AIT Piper KK
Fast, offline Kazakh text-to-speech model for Piper. The model contains seven fixed voices and supports incremental audio generation for real-time applications.
Model Characteristics
| Property | Value |
|---|---|
| Language | Kazakh (kk) |
| Architecture | Piper/VITS |
| Runtime format | ONNX |
| Sample rate | 22,050 Hz |
| Audio format | Mono PCM |
| Speakers | 7 fixed voices |
| Voice cloning | Not supported |
| Streaming | Supported through the Piper Python API |
| Model size | Approximately 74 MB |
| Phonemizer | eSpeak NG, Kazakh voice |
Speaker IDs
| Speaker ID | Voice name |
|---|---|
| 0 | kk_F1 |
| 1 | kk_F2 |
| 2 | kk_F3 |
| 3 | kk_M2 |
| 4 | kk_emo_1263201035 |
| 5 | kk_emo_399172782 |
| 6 | kk_emo_805570882 |
The voice names are identifiers, not style controls. Select a voice by passing its numeric speaker ID at inference time.
Files
Keep both files in the same directory without renaming only one of them:
kk_KZ-ait-piper-kk-medium.onnx
kk_KZ-ait-piper-kk-medium.onnx.json
The JSON sidecar contains the phoneme map, speaker mapping, sample rate, and default synthesis settings required by Piper.
Installation
pip install "piper-tts>=1.4,<2" onnxruntime
Download the repository:
huggingface-cli download nur-dev/ait-piper-kk \
--local-dir ./ait-piper-kk
Authentication is required because this repository is private.
Command-Line Inference
echo "Сәлеметсіз бе! Қазақ тіліндегі дыбыстау жүйесі жұмыс істеп тұр." |
piper \
--model ./ait-piper-kk/kk_KZ-ait-piper-kk-medium.onnx \
--speaker 0 \
--output_file output.wav
Change --speaker to a value from 0 through 6.
Python Inference
import wave
from piper import PiperVoice, SynthesisConfig
model_path = "./ait-piper-kk/kk_KZ-ait-piper-kk-medium.onnx"

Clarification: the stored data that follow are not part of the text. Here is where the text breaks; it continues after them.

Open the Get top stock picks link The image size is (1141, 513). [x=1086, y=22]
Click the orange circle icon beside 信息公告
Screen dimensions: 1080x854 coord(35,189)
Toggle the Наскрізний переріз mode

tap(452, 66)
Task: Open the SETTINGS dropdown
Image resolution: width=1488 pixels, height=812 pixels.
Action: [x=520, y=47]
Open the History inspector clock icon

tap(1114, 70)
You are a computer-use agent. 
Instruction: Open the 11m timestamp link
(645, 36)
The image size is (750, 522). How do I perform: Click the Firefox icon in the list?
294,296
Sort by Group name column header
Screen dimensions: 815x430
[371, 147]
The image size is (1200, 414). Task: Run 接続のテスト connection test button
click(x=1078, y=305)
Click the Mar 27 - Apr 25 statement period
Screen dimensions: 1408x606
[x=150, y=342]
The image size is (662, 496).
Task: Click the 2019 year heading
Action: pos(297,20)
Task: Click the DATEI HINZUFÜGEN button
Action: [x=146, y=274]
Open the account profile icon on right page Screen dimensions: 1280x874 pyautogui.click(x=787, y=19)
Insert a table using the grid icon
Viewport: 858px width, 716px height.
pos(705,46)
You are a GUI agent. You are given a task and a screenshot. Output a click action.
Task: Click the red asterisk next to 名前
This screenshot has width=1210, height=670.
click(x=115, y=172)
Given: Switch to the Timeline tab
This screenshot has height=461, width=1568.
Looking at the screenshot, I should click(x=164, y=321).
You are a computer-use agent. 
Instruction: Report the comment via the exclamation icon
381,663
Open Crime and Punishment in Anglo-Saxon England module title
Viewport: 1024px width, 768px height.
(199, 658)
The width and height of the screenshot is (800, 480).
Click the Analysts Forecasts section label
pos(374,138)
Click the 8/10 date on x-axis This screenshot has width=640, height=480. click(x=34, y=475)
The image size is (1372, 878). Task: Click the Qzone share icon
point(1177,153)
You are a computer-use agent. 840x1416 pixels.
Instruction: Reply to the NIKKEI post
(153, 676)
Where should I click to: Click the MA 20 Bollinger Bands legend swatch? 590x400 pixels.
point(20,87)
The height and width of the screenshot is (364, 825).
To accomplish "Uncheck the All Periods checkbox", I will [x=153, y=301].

voice = PiperVoice.load(model_path)
config = SynthesisConfig(speaker_id=3)
with wave.open("output.wav", "wb") as wav_file:
voice.synthesize_wav(
"Бүгін Алматыда күн ашық, ауа райы жылы болады.",
wav_file,
syn_config=config,
)
Load PiperVoice once when the application starts and reuse it for subsequent
requests. Repeated model loading adds avoidable latency.
Streaming Inference
synthesize yields audio incrementally. Send each chunk to the playback,
telephony, or network output as soon as it arrives.
from piper import PiperVoice, SynthesisConfig
voice = PiperVoice.load(
"./ait-piper-kk/kk_KZ-ait-piper-kk-medium.onnx"
)
config = SynthesisConfig(speaker_id=6)
for chunk in voice.synthesize(
"Қазақ тіліндегі жылдам дыбыстау жүйесіне қош келдіңіз.",
syn_config=config,
):
# chunk.audio_int16_bytes contains mono signed 16-bit PCM.
# chunk.sample_rate is 22050 for this model.
send_audio(
chunk.audio_int16_bytes,
sample_rate=chunk.sample_rate,
sample_width=chunk.sample_width,
channels=chunk.sample_channels,
)
Synthesis Controls
config = SynthesisConfig(
speaker_id=0,
length_scale=1.0,
noise_scale=0.667,
noise_w_scale=0.8,
normalize_audio=True,
)
length_scale: values above1.0speak more slowly; values below1.0speak faster.noise_scale: controls acoustic variation. Large changes may reduce stability.noise_w_scale: controls duration variation.normalize_audio: keeps output level consistent for common playback use.
The defaults in the model configuration are recommended. Tune one setting at a time and validate every speaker used by the application.
Best Practices
- Use correctly spelled Kazakh Cyrillic text, including
ә,ғ,қ,ң,ө,ұ,ү,һ, andі. - Write numbers, abbreviations, dates, currencies, and symbols as words when pronunciation must be predictable.
- Preserve punctuation. Commas and sentence boundaries improve phrasing.
- Split long paragraphs into complete sentences and stream them in order.
- Keep the model and JSON sidecar together.
- Reuse one loaded model instance instead of loading it per request.
- Choose the speaker explicitly; do not depend on an implicit default.
- For telephony or another sample rate, synthesize at 22,050 Hz first and use a proper audio resampler afterward.
- Avoid extreme synthesis-control values in production without listening tests.
Scope
This model is intended for Kazakh text. Russian, English, mixed-language text, voice cloning, and arbitrary speaker embeddings are outside its supported scope.